Certo, fosse entrata in una chiesa cattolica di adesso, do­ve imbattersi in musiche de­gne di questo nome è sempre più raro, forse la storia sareb­be andata diversamente. « una delle cose che più stupi­scono anche me. Non riesco a capire come mai la Chiesa, de­tentrice di un patrimonio mu­sicale magnifico, abbia ripie­gato su quelle scialbe melodie così in voga oggi nelle messe. Pensano che la musica «faci­le » sia più accessibile, coinvol­ga di più. Invece è vero pro­prio il contrario. La banalità non emoziona nessuno. La bel­lezza sì. Anche se difficile, il bello vince sempre. Non biso­gna averne mai paura».

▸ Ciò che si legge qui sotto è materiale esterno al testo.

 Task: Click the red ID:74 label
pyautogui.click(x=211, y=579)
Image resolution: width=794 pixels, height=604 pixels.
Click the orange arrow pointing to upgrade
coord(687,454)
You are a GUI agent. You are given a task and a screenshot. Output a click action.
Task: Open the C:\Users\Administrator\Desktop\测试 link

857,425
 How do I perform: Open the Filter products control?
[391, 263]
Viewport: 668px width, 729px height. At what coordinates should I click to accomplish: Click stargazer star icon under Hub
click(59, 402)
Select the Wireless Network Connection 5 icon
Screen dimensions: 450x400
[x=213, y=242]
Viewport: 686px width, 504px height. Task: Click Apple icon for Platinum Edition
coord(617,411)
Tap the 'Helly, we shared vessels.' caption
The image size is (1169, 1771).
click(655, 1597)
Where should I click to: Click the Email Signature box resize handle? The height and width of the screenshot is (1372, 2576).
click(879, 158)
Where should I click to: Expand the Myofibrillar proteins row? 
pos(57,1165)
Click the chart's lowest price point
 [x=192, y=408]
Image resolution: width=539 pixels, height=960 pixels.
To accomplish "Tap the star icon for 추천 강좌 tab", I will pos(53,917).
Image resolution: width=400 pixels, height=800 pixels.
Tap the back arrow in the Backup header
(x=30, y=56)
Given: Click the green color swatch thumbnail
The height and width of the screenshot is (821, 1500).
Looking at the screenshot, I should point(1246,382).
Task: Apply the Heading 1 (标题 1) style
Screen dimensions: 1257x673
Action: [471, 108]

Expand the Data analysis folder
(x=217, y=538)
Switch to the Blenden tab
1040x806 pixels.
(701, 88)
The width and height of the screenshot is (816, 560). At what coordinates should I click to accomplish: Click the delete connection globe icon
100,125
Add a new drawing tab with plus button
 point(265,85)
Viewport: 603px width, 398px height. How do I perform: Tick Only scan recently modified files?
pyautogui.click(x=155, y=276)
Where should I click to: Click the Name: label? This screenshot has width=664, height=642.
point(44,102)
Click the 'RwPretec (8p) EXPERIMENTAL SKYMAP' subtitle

Musica e religione, un bino­mio difficile. Sia il Cristianesi­mo sia l’Islam hanno spesso guardato al canto e alla melo­dia con sospetto. Talora li han­no proibiti. «Alcuni Padri del­la Chiesa li consideravano strumento per lottare contro l’eresia, altri strumento del de­monio, fonte di corruzione e lascivia. E così è ancora oggi in alcuni ambienti fondamen­talisti musulmani... La musica fa paura perché ha un gran po­tere: smuove gli animi, coin­volge in afflati comuni. Guari­sce le anime e persino i cor­pi... ». Crede nel suo potere tau­maturgico? «Certo. Ho segui­to il lavoro di alcuni medici impegnati nella musicotera­pia. Gli effetti fisici del canto sono sorprendenti. Il palato è la prima cattedrale, fa risona­re tutto il corpo. E la forza del­la verticalità spinge a percor­rerlo. Cristo era un guaritore, Cristo cantava».